Maureen O’Sullivan (from the Tarzan pictures) is excellent as the plain woman who rather than become an old maid agrees to be married for her money to a scoundrel (John Hubbard) – not all actresses would have accepted such a role. As a scenario, ‘cowardly husband with wife who deserves better – and look, here comes Randy!’ had worked well in Seven Men. She ‘grows’ during the picture and becomes a real woman. It’s a good performance. Ms O’Sullivan didn’t really do Westerns as a rule, though she had started back in 1932 under Louis King with George O’Brien in the first version of Robber’s Roost.

 

Maureen did it well

 

Arthur Hunnicutt, how we love him, does his classic old-timer act as the stage driver Rintoon. He was one of those Western actors, like Walter Brennan and Gabby Hayes, who were always old, even when they were young.

 

Crusty old-timer stage driver

 

The cast is small because these films were not huge epics. Rather, they were high-quality, low-budget, short, taut actioners (this one was shot in twelve days and is 78 minutes long) with interesting development of well-written and well-played characters.

 

Randolph Scott as the hero Pat Brennan is outstanding, of course. Towards the end of his career (he retired in 1960), he just got better and better. He starts as a cheery, decent rancher, ever ready with a smile, prepared to go out of his way to buy candy for a kid (actually the movie is a bit too light at the start, but that does at least give impact to the brutality to come).

 

Randy rarely better

 

You know when you see an idyllic scene in a movie, happy kid, friendly neighbor, loving pa – you just know it’s gonna end badly. Really badly.

 

But when the outlaws come and, horribly, throw the little boy’s body down the well, Scott changes. He becomes the hard man of Seven Men from Now. Even when he escapes the bandits’ clutches, he does not flee. He has to settle accounts. He does this with guile and grit. It’s a stunningly good performance.

 

‘The Tall T’ is presumably the name of the ranch Scott is trying to make a go of, or the ranch he visits in the early part of the film, though the name is never mentioned, either in the movie or in the short story. Some anonymous Columbia exec gave the picture the name. There’s apparently quite a discussion on Internet as to the movie’s title. I haven’t joined in.

 

The Heinz Roemheld score is understated and builds tension nicely.

 

And tension is what it’s all about.
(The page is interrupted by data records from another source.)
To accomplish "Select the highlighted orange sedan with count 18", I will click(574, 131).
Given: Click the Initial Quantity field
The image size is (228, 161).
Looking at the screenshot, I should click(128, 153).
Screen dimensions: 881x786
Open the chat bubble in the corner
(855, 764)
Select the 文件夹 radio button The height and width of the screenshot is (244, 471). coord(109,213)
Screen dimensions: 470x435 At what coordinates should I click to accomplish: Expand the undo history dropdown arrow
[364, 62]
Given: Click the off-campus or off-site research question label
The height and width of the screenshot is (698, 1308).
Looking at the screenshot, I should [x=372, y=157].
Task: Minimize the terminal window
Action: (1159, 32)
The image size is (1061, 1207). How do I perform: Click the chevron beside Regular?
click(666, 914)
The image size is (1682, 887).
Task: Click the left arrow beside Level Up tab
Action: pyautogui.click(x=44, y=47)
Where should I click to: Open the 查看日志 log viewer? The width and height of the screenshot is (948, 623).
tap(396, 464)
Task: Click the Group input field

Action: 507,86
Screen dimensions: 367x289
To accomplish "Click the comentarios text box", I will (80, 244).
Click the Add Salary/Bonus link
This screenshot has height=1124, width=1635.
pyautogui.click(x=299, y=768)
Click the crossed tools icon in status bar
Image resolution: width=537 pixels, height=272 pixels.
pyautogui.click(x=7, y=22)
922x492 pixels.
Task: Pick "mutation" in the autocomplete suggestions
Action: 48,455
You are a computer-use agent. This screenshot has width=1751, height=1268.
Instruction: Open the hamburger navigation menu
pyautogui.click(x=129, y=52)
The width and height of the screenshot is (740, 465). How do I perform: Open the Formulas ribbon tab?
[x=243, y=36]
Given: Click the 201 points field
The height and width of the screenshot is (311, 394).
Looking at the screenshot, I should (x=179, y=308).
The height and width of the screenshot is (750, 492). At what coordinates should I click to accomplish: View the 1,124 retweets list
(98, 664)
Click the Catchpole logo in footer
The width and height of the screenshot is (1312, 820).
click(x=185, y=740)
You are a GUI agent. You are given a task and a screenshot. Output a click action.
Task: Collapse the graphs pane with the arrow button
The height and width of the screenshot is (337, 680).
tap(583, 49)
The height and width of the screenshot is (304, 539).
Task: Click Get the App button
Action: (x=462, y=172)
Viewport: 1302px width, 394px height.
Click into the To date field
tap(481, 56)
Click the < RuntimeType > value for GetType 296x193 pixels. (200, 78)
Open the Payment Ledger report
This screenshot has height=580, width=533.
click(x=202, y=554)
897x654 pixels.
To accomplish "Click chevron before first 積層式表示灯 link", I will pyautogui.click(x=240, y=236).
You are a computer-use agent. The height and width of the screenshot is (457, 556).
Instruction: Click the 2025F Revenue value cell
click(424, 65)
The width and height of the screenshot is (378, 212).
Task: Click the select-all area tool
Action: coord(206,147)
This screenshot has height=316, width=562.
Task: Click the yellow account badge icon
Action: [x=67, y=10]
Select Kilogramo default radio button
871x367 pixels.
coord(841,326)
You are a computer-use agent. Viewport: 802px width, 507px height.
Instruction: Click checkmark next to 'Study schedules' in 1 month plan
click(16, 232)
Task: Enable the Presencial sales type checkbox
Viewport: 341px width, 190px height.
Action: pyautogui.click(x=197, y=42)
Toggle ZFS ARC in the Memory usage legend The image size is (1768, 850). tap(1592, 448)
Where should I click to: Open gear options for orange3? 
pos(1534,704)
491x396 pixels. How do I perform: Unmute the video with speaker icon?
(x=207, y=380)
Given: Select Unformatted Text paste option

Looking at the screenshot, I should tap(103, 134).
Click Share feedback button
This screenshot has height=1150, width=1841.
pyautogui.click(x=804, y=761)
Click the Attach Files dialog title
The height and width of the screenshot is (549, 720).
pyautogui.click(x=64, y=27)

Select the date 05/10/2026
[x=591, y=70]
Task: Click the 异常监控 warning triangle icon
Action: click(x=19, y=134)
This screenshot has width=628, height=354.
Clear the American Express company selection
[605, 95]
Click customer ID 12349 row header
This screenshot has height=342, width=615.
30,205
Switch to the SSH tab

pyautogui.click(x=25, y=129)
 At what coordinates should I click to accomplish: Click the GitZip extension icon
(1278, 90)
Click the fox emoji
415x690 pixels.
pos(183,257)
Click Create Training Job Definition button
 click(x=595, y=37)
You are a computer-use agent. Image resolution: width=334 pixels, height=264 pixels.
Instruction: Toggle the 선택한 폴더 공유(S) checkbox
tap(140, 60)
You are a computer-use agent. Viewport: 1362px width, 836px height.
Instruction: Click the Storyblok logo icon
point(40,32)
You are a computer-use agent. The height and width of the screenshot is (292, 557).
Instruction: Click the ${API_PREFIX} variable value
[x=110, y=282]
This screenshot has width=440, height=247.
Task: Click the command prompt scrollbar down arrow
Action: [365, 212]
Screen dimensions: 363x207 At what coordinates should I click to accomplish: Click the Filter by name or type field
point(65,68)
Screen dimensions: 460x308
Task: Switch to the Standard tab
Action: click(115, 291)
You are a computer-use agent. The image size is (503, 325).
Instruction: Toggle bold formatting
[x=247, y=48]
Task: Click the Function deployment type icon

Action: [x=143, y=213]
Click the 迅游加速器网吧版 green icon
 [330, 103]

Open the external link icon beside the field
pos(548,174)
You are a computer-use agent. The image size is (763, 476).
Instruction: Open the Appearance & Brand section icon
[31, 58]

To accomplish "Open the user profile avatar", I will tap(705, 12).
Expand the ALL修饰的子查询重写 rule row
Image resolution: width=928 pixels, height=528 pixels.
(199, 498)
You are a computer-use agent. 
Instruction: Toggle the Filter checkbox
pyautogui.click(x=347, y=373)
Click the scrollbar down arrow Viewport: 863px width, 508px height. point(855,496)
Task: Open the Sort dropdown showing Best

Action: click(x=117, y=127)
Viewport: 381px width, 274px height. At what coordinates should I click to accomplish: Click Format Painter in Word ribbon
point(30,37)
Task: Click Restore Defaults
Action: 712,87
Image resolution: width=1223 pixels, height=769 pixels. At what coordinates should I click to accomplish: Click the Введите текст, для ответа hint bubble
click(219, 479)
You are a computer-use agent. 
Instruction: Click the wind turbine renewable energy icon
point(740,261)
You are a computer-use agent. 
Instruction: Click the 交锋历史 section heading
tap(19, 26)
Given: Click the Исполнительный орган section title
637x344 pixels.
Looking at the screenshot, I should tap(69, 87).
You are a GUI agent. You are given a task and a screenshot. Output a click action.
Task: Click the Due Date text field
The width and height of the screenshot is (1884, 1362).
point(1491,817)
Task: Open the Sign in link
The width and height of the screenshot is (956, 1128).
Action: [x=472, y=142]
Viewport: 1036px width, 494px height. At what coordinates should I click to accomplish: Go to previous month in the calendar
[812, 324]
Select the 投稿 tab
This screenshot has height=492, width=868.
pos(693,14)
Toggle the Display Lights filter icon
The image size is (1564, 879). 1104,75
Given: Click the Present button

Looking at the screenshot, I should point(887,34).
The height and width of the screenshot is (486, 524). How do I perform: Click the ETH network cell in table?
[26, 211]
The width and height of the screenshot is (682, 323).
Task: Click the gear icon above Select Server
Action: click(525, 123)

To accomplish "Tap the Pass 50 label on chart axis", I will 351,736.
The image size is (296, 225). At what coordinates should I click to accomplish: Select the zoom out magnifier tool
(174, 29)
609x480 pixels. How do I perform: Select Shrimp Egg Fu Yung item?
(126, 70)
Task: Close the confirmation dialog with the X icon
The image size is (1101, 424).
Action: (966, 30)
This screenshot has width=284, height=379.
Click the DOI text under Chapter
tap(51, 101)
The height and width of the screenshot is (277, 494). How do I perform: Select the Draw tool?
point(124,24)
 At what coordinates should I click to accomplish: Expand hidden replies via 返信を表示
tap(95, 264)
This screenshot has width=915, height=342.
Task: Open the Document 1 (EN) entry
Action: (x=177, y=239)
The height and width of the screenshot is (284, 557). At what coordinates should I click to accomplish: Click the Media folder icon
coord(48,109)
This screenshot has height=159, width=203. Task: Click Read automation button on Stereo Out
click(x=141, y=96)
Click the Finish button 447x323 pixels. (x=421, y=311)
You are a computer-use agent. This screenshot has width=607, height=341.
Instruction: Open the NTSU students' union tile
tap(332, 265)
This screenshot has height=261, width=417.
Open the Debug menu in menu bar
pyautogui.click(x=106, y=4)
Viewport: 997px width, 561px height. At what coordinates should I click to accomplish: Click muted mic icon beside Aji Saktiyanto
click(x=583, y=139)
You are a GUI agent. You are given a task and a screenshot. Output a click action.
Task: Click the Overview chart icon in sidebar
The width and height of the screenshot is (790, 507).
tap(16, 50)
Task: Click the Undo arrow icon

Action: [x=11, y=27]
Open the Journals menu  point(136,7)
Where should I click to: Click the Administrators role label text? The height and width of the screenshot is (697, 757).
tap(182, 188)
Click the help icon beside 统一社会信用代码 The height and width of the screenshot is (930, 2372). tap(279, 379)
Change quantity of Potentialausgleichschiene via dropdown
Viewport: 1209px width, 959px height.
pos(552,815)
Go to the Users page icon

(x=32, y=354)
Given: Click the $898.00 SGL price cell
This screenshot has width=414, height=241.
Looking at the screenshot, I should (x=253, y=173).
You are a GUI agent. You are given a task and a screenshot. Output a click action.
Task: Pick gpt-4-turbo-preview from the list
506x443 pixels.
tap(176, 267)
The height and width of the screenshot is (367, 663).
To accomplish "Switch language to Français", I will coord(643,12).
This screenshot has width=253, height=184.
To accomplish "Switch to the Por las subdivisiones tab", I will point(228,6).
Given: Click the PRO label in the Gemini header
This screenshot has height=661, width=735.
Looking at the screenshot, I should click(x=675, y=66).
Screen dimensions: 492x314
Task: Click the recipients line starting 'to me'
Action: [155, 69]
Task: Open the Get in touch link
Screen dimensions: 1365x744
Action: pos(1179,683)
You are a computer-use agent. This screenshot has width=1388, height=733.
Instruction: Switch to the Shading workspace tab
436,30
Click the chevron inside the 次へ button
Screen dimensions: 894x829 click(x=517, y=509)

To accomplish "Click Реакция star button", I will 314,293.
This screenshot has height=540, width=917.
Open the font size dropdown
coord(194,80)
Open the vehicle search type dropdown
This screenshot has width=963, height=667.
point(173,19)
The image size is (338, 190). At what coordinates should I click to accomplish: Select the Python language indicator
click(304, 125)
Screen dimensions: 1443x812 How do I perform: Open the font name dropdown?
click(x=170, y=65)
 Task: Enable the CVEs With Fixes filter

In many ways this is the ‘psychological Western’ par excellence. And it’s curious how such a concise, pared-down treatment, with such a short runtime, can seem almost at times leisurely, taking its time to develop. Certainly that’s helped by Scott’s laconic style.

 

The Tall T is a tough, gritty little Western which, like all the Boetticher/Kennedy pictures, deserves more fame than it has received. For a long time, even though Variety applauded it as “an unconventional Western [that] passes up most oater clichés”, it was forgotten and ignored, not available commercially. But now it is receiving some of the credit it deserves. For example, Martin Scorsese talks glowingly about it in his A Personal Journey Through American Movies. And Paul Simpson in The Rough Guide to Westerns even makes it No 10 in his list of Top Ten Westerns.

 

Mirror images

 

The next picture, Decision at Sundown, released later the same year, was even darker. We shall be examining that one shortly, so come back soon!

 

 

One Response

  1. Excellent review. I love this series of films and ‘The Tall T’ is a favorite. Boone is fantastic here and his interactions with Randy, Sullivan, his gang are fabulously played. Randy is top tier too here. Taut and fascinating its classic stuff. They can’t make films Budd’s way anymore.